Как всякий настоящий мастер, Грабарь любил и уважал то, что сделали другие мастера. Нельзя было и представить лучшего главу всех наших работ по реставрации. Он организовал и большой Институт истории искусств, набрав туда и пожилых мэтров — людей искусства, и талантливую молодежь. Здесь блистали и имена корифеев — Жолтовского и Щусева, Рыльского и Лазарева, работали и многие мои знакомые — Маковецкий, Косточкин и другие. Грабарь пользовался огромным авторитетом в самых высоких кругах и употреблял свои связи то для защиты памятника архитектуры, которому угрожало уничтожение, то для издания книги, которую не хотели издавать, то для спасения человека, которого, как тогда было в обычае, начинали травить. И для таких, как я, само его существование означало надежду на лучшее.
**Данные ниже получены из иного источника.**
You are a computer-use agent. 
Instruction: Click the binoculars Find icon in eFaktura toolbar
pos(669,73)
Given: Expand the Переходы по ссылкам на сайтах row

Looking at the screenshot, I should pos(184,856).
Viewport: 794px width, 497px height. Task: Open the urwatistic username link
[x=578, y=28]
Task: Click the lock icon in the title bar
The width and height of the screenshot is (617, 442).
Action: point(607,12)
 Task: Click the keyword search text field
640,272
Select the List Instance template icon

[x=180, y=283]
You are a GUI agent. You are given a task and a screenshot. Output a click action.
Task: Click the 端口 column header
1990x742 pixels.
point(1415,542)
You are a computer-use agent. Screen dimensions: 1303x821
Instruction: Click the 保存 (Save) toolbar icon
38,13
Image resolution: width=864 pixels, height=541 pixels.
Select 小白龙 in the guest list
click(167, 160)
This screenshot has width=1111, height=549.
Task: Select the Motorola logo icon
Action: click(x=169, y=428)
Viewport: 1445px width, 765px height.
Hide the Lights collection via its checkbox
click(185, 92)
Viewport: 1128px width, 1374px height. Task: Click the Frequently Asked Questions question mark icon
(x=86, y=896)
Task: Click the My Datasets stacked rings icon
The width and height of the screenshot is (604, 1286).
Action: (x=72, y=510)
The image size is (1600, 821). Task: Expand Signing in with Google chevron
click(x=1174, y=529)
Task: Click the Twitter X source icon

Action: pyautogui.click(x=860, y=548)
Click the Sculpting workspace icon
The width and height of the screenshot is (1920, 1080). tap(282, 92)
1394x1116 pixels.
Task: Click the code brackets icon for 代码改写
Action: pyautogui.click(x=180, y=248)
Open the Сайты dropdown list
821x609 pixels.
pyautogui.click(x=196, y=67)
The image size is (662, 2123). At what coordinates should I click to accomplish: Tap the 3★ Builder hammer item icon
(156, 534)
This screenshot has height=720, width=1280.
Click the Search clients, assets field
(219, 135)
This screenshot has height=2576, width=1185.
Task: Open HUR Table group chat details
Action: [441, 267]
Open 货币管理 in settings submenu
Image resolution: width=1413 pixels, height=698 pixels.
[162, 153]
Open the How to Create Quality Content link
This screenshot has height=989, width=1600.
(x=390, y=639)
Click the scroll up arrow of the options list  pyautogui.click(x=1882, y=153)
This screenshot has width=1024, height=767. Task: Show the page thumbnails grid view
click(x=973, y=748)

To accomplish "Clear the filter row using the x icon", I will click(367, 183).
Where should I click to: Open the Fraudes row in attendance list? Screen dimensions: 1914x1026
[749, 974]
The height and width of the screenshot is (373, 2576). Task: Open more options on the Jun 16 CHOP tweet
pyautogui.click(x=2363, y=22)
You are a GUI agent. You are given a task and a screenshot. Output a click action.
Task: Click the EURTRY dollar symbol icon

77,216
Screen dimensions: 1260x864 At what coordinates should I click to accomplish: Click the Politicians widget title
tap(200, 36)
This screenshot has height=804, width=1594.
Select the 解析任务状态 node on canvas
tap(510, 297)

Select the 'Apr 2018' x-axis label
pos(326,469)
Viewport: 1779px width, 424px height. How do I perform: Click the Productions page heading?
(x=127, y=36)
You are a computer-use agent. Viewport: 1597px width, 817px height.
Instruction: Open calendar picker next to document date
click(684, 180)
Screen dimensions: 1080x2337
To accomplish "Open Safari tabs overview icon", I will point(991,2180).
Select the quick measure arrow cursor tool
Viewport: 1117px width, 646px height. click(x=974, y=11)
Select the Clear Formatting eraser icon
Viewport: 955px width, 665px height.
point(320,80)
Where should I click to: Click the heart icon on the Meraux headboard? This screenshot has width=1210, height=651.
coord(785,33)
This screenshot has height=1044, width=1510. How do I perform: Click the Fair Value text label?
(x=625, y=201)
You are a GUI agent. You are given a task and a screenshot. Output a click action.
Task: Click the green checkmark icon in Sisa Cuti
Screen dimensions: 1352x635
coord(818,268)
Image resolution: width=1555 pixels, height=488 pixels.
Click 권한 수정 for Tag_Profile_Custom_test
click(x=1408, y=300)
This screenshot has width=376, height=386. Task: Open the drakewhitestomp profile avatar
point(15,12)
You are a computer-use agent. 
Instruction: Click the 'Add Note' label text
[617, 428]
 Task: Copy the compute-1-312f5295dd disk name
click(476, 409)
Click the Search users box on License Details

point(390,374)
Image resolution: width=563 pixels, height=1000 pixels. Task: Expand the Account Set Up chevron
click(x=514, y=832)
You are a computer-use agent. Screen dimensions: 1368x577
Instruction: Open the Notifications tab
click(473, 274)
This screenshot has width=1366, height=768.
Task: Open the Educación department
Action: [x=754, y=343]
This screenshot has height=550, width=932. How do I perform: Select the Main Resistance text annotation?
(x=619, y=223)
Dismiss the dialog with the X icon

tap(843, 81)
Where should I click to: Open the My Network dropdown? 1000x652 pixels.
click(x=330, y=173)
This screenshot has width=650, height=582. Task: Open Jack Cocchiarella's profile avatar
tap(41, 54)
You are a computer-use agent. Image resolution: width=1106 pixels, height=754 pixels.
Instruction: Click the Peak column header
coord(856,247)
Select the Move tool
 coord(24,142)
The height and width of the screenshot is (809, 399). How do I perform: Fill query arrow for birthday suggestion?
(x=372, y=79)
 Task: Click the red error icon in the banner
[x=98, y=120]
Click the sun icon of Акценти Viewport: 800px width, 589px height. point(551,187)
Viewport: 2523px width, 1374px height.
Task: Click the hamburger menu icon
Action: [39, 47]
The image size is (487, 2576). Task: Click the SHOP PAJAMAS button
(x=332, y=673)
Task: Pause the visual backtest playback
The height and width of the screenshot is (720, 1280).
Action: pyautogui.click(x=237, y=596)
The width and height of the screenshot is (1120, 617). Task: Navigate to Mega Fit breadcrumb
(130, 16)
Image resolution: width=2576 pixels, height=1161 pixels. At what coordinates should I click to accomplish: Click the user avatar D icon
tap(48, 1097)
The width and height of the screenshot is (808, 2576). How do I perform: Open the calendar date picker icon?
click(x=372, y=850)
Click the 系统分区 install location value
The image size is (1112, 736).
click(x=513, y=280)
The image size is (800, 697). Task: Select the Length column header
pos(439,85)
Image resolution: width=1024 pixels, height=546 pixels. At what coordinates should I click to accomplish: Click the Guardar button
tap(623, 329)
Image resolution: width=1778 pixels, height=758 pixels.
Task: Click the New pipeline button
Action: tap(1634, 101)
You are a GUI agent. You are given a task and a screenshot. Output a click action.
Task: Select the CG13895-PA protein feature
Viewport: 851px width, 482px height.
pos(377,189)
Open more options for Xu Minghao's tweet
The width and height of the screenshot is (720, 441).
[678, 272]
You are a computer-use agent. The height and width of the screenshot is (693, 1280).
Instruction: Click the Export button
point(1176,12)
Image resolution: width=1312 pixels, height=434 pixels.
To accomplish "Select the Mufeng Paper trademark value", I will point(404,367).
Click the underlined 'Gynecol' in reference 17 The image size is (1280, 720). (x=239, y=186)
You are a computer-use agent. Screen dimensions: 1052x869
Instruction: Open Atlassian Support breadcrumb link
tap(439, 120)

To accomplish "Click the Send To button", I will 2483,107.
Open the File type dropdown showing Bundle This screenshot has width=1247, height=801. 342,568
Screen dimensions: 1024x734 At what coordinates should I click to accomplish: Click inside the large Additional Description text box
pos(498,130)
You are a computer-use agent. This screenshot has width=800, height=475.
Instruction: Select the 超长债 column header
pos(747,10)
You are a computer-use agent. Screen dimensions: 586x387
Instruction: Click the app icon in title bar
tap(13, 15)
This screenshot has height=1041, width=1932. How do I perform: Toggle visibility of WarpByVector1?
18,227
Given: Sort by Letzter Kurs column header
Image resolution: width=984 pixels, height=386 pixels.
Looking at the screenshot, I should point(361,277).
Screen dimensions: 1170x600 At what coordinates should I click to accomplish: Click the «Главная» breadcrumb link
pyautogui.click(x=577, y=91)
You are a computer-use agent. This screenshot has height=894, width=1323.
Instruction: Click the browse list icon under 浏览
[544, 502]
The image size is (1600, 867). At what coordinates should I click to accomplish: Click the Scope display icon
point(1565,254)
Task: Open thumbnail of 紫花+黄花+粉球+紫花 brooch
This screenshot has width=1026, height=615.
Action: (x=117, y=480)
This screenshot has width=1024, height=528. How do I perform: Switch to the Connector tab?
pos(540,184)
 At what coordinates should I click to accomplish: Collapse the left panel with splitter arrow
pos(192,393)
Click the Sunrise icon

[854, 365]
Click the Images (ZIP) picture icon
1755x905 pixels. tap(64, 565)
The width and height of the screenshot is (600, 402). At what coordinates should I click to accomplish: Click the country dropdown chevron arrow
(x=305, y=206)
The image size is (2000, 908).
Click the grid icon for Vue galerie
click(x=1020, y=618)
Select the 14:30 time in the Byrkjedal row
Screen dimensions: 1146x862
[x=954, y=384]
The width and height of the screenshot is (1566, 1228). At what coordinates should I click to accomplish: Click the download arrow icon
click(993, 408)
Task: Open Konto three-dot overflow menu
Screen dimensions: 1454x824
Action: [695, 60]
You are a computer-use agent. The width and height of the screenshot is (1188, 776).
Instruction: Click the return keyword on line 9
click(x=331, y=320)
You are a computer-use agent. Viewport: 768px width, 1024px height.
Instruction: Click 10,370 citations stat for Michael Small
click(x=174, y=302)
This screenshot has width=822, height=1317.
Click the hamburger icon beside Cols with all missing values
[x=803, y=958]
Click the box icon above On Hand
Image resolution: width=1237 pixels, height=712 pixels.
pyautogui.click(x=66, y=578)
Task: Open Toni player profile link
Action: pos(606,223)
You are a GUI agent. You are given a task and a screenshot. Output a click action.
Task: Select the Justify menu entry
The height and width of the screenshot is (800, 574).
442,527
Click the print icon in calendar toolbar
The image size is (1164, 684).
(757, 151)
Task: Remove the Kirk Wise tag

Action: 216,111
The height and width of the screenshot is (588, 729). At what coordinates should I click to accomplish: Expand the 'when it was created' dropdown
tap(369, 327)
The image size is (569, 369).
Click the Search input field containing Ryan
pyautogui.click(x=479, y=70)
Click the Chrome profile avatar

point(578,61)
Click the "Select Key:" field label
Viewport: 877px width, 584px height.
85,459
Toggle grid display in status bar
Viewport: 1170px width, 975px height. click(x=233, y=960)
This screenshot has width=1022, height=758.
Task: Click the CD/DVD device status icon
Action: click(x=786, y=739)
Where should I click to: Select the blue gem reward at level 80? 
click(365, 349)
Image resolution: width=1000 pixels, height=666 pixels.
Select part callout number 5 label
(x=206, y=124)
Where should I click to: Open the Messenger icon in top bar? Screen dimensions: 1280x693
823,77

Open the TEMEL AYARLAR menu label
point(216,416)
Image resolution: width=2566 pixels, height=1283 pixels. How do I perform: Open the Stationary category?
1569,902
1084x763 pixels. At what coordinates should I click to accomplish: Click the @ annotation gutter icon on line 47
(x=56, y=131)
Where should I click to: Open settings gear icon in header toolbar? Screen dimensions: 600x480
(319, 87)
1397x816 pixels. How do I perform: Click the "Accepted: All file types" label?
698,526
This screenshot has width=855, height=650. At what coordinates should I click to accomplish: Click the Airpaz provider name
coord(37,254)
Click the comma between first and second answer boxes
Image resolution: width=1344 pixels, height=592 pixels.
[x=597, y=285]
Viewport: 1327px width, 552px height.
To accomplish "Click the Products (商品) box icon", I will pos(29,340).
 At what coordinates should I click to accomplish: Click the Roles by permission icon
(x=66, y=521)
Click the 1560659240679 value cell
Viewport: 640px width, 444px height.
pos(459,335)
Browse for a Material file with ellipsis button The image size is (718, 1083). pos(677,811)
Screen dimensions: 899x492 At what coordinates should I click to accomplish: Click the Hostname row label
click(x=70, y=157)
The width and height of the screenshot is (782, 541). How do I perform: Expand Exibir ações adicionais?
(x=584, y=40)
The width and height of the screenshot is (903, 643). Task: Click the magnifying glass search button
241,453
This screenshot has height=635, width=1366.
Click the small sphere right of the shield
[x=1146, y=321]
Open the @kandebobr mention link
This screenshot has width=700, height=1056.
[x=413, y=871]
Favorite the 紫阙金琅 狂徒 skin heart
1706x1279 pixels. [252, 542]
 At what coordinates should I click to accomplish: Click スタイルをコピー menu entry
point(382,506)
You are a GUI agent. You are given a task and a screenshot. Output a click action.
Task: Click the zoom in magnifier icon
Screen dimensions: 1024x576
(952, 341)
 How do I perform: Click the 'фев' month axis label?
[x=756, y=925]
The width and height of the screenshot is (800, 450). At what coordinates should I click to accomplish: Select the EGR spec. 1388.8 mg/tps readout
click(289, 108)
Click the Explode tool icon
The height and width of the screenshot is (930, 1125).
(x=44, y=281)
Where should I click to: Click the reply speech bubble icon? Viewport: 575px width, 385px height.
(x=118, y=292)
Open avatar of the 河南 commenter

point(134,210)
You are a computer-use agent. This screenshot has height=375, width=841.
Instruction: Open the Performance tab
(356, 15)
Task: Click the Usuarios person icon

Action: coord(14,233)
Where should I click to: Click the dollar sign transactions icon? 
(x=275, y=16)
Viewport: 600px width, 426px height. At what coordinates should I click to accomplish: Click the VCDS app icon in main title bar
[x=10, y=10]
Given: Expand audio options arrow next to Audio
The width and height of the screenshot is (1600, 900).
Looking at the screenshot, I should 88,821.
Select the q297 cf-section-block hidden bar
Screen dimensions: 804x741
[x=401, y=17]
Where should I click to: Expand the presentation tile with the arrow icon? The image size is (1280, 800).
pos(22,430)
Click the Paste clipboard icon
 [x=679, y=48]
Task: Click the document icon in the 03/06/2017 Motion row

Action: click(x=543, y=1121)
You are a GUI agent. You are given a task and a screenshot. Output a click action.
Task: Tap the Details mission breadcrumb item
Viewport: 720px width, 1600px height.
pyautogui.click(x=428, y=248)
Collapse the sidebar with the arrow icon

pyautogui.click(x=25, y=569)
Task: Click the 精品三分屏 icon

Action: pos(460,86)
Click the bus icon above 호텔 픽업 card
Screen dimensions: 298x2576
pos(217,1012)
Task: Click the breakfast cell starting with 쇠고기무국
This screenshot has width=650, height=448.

Падение мое задержалось на Музее истории и реконструкции Москвы, где я стал заместителем директора по научной части. Зацепившись за пункт Положения об этом музее, разрешавший издавать «Труды», я стремился напечатать хотя бы несколько книг исследователей Москвы. Среди них была и небольшая книжечка «Репин в Москве»[152], которую «Московский рабочий» почему-то упорно отказывался издавать.
А что, если она будет под редакцией Грабаря? Небось тогда не отвергнут!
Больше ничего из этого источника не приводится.